── Available records ──

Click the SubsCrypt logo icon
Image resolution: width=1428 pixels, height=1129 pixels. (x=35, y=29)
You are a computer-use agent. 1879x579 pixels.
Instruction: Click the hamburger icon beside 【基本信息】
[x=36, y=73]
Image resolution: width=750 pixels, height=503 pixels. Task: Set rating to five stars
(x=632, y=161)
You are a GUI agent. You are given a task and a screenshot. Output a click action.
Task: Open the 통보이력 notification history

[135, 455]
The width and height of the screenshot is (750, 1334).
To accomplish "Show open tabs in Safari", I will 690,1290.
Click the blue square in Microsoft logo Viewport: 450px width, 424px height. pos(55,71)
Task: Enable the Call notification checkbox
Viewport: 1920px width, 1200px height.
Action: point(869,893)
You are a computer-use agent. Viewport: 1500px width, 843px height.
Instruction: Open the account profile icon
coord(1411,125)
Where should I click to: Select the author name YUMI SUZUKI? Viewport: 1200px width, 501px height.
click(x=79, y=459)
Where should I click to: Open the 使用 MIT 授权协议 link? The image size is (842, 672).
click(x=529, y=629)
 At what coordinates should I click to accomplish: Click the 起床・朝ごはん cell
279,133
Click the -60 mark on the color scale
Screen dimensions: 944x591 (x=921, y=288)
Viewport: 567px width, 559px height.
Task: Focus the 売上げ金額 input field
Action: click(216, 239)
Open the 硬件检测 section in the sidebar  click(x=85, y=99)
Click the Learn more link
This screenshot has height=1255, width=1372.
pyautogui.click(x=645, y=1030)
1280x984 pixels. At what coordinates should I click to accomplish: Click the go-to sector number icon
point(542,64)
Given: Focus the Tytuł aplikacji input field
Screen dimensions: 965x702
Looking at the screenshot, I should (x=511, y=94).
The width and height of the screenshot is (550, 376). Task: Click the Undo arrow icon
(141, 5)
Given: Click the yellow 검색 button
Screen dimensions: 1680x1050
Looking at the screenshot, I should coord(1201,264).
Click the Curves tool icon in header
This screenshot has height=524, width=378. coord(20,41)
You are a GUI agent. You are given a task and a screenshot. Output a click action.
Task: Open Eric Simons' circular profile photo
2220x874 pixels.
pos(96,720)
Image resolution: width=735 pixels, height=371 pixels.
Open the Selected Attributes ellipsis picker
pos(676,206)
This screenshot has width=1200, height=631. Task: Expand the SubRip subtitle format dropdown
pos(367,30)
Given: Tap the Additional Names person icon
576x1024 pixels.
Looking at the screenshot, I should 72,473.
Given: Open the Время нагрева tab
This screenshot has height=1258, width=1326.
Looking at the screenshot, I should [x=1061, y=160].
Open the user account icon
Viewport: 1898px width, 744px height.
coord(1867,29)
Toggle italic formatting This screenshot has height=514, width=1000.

───

> [What to work on]:
Once more, give all the records exactly as they were written.

> [Solution to this problem]:
Click the SubsCrypt logo icon
Image resolution: width=1428 pixels, height=1129 pixels. (x=35, y=29)
You are a computer-use agent. 1879x579 pixels.
Instruction: Click the hamburger icon beside 【基本信息】
[x=36, y=73]
Image resolution: width=750 pixels, height=503 pixels. Task: Set rating to five stars
(x=632, y=161)
You are a GUI agent. You are given a task and a screenshot. Output a click action.
Task: Open the 통보이력 notification history

[135, 455]
The width and height of the screenshot is (750, 1334).
To accomplish "Show open tabs in Safari", I will 690,1290.
Click the blue square in Microsoft logo Viewport: 450px width, 424px height. pos(55,71)
Task: Enable the Call notification checkbox
Viewport: 1920px width, 1200px height.
Action: point(869,893)
You are a computer-use agent. Viewport: 1500px width, 843px height.
Instruction: Open the account profile icon
coord(1411,125)
Where should I click to: Select the author name YUMI SUZUKI? Viewport: 1200px width, 501px height.
click(x=79, y=459)
Where should I click to: Open the 使用 MIT 授权协议 link? The image size is (842, 672).
click(x=529, y=629)
 At what coordinates should I click to accomplish: Click the 起床・朝ごはん cell
279,133
Click the -60 mark on the color scale
Screen dimensions: 944x591 (x=921, y=288)
Viewport: 567px width, 559px height.
Task: Focus the 売上げ金額 input field
Action: click(216, 239)
Open the 硬件检测 section in the sidebar  click(x=85, y=99)
Click the Learn more link
This screenshot has height=1255, width=1372.
pyautogui.click(x=645, y=1030)
1280x984 pixels. At what coordinates should I click to accomplish: Click the go-to sector number icon
point(542,64)
Given: Focus the Tytuł aplikacji input field
Screen dimensions: 965x702
Looking at the screenshot, I should (x=511, y=94).
The width and height of the screenshot is (550, 376). Task: Click the Undo arrow icon
(141, 5)
Given: Click the yellow 검색 button
Screen dimensions: 1680x1050
Looking at the screenshot, I should coord(1201,264).
Click the Curves tool icon in header
This screenshot has height=524, width=378. coord(20,41)
You are a GUI agent. You are given a task and a screenshot. Output a click action.
Task: Open Eric Simons' circular profile photo
2220x874 pixels.
pos(96,720)
Image resolution: width=735 pixels, height=371 pixels.
Open the Selected Attributes ellipsis picker
pos(676,206)
This screenshot has width=1200, height=631. Task: Expand the SubRip subtitle format dropdown
pos(367,30)
Given: Tap the Additional Names person icon
576x1024 pixels.
Looking at the screenshot, I should 72,473.
Given: Open the Время нагрева tab
This screenshot has height=1258, width=1326.
Looking at the screenshot, I should [x=1061, y=160].
Open the user account icon
Viewport: 1898px width, 744px height.
coord(1867,29)
Toggle italic formatting This screenshot has height=514, width=1000.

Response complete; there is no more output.